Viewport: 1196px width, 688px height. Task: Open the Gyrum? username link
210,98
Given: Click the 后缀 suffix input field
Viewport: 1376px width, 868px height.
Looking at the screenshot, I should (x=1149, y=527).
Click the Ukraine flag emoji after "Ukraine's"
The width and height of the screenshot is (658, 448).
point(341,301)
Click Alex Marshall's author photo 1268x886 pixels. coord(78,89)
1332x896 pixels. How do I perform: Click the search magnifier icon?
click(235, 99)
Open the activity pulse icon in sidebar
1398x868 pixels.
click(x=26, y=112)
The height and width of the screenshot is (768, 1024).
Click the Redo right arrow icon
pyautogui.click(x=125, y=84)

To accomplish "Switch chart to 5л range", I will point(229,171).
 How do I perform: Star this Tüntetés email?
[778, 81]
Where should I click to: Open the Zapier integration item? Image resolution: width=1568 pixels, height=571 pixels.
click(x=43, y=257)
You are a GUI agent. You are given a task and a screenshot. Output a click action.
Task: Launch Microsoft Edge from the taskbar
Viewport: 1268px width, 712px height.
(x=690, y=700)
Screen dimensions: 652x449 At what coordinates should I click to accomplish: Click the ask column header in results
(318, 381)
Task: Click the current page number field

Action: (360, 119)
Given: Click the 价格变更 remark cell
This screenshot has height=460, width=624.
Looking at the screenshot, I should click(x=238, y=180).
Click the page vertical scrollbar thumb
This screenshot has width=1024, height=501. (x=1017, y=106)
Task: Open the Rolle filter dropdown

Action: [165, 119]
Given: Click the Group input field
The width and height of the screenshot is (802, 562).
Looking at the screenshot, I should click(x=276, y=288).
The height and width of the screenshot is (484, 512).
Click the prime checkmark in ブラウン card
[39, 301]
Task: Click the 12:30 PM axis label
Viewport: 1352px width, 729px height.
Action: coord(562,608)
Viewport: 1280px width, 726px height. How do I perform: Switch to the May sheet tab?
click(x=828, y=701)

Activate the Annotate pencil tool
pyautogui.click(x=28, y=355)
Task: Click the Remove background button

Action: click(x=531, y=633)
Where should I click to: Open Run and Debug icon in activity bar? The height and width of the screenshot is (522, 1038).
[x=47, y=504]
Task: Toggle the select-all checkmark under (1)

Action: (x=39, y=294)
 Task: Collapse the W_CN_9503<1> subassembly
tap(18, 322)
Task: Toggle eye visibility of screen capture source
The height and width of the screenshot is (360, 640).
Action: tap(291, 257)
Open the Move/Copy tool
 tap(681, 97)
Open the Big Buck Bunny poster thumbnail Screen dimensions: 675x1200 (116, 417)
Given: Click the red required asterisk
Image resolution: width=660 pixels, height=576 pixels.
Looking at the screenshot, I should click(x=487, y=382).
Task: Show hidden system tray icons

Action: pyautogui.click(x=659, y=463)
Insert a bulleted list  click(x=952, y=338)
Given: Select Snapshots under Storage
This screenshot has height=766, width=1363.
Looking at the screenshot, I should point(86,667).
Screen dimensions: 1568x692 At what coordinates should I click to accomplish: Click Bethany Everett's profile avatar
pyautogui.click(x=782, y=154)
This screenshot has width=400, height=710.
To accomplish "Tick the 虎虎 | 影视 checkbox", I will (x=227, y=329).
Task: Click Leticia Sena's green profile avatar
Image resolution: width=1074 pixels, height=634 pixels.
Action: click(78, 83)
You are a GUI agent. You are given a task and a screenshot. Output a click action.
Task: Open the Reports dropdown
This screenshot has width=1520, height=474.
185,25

● **Exercise instructions**
Find how many lines in the listing contain the word "input" and give that count alone.

● **The completed task**
2